I have spent too much time tracking down bugs due to the C compiler seeing different declarations for some parameter type when compiling independent sections of code. The argument is coerced to the parameter type as seen at the call site but the called routine indeed expects some other type. There are conventions which avoid this pitfall, but those conventions are themselves scarcely less daunting to enforce.

I thought first of modifying the loader to compare declarations of the external symbols and a hash of the declaration seemed strategic. Compilers would calculate this hash, usually from prototypes. Type mismatches would be detected at load time.

Type equivalence must be dealt with.

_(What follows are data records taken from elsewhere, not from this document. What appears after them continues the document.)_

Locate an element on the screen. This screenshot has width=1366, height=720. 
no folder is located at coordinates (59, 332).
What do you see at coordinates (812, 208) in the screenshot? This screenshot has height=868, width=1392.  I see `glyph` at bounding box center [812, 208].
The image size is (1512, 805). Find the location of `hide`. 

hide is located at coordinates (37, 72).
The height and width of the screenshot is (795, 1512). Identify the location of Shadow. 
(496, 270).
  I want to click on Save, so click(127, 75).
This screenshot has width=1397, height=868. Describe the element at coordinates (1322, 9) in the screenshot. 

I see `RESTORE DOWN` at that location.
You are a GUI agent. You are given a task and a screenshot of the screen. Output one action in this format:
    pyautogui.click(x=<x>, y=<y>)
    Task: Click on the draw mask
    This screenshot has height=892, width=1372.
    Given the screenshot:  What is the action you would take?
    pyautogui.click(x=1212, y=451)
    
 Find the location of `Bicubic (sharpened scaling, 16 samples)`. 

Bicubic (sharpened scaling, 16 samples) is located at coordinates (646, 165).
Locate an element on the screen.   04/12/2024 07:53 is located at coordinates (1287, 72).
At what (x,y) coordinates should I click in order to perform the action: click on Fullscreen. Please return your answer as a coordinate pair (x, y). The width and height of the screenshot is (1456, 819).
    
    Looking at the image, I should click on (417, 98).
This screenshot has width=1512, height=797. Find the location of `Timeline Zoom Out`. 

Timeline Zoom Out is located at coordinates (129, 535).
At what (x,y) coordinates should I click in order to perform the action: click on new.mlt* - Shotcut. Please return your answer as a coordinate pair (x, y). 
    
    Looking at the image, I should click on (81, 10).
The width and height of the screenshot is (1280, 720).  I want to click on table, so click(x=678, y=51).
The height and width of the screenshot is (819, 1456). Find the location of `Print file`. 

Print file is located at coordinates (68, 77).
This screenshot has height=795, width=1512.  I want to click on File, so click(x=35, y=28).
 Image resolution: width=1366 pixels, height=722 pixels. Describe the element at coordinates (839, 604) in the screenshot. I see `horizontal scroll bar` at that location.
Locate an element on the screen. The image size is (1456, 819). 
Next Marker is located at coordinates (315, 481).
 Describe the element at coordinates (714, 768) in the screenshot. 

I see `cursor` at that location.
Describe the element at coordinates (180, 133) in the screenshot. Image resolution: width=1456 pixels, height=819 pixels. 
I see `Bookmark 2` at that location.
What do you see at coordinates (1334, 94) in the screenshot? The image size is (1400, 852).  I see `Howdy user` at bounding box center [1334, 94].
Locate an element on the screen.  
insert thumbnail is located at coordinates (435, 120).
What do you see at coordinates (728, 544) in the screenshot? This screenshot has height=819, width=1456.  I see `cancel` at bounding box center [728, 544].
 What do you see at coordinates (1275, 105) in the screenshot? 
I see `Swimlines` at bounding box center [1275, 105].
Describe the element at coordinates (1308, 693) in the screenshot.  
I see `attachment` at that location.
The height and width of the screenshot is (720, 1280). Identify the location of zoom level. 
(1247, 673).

It would be good not to require character for character agreement.
typedef float F; F x; and float x; should not produce different hashes for the type of x. Here is a case to consider.

It seems necessary that the hash of a type produced by a type constructor, such as struct be a function of the hashes of the types of the fields therein, including perhaps, some dependence on the spelling of the field names, depending on the language rules and how strictly you wish to enforce them.

But then recursive types such as
struct br{struct br * left; struct br * right;}
present a problem.

Mark Miller has suggested a cute trick to solve this problem: Choose a finite field for hash values; make the hash of a struct a linear combination of the hashes of the field types, and then you can solve the set of recursive equations and assign a hash to each type that conforms to the rules. I think there is no obvious cryptographically secure version of this.

There remain a few problems which seem to have simple solutions as far as I have seen. There are questions of language semantics such as the equivalence of:

union{float f; int i; char c;}
union{float f; union{int i; char c;} u;}

The C types are different; the analogs in Algol68 are the same type. Either notion can be handled by this hash plan.